The reason to have this in a separate process is so it can be audited "to death" because the code base is small.

gvisor itself is so big that doing an exhaustive audit is out of the question. Google has mostly switched to fuzzing because the code bases have all become too bloated to audit them properly.

The reason you have gvisor is to contain something you consider dangerous. If that contained code managed to break out and take over gvisor, it is still contained in the kernel level namespaces and still cannot open files unless the broker process agrees. That process better be as small as possible then, so we can trust it to not be compromisable from gvisor.

EDIT: Hmm looks like they aren't removing the broker process, just "reducing round-trips". Never mind then. That reduces the security cost to you not being able to take write access away at run time to a file that was already opened for writing.

1 comments

The reason you can focus auditing on the second process is because you have a security architecture that enables that. Of course the security mechanisms you’re relying on there need to be exercised and occasionally fall apart too (meltdown, MDS, etc.).

Process isolation is not the only tool that you have to build a secure architecture. In this case, capabilities are still being limited by available FDs in the first process (as well as seccomp and the noting namespacing and file system controls), and access to FDs is still mediated by the second process. There is no such thing as “being able to take access away … to a file that was already opened” as this is simple not part of the threat model or security model being provided. You still need to be diligent about these security mechanisms as well.

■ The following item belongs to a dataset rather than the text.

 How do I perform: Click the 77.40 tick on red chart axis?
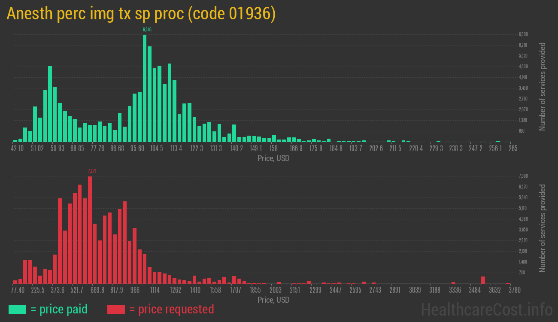click(x=17, y=290)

The idea that Google has given up and just does fuzzing is nonsense. Fuzzing is a great tool, and has become more common and standardized — that’s all. It is being added to the full suite of tools.

As I understand it, the new model is that the process gets an opened fd passed by the broker and can then read and write to it as fd permissions allow.

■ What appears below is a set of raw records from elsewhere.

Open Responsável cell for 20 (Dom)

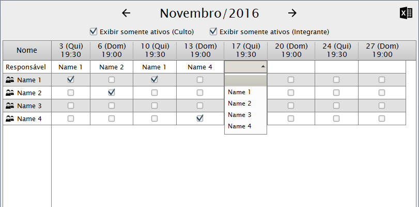point(291,67)
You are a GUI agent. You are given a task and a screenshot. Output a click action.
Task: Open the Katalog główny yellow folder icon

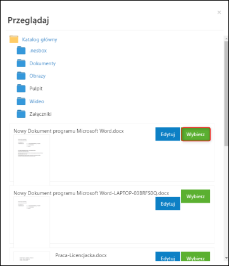(14, 39)
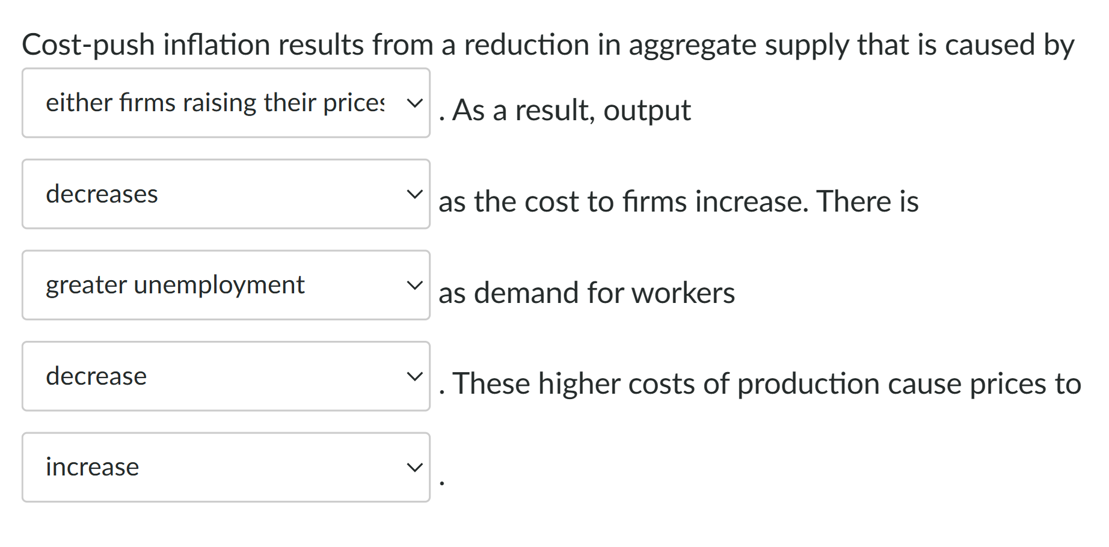1109x547 pixels.
Task: Select the dropdown showing 'decreases'
Action: click(226, 194)
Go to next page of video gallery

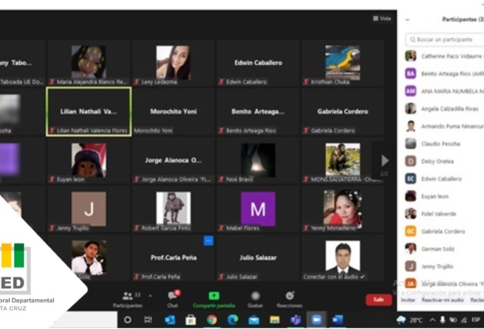[x=385, y=161]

The old model howevwr was that read and write were translated to rpc calls to the broker. In that model you can take write access away even after you have given it to a process, because you have not actually given it. All writes still go through the broker process.

> The old model howevwr was that read and write were translated to rpc calls to the broker.

In the old model, reads/writes were not translated to RPCs. Only for regular files, the broker was donating FDs to the sentry (userspace kernel) and the sentry was allowed to perform read(2)/write(2) directly. This was done as a performance optimization long back.

What is different with directfs is that now the broker additionally donates FDs for other types of files as well (directories, sockets, etc) and the sandbox is allowed to operate on those FDs with more syscalls like mkdirat, symlinkat, etc. This drastically increases the independence of the sandbox is performing filesystem operations, so it does not need to invoke the broker via RPCs.

As described, the sentry is still constrained to operating on only the container filesystem via namespaces and other Linux security primitives.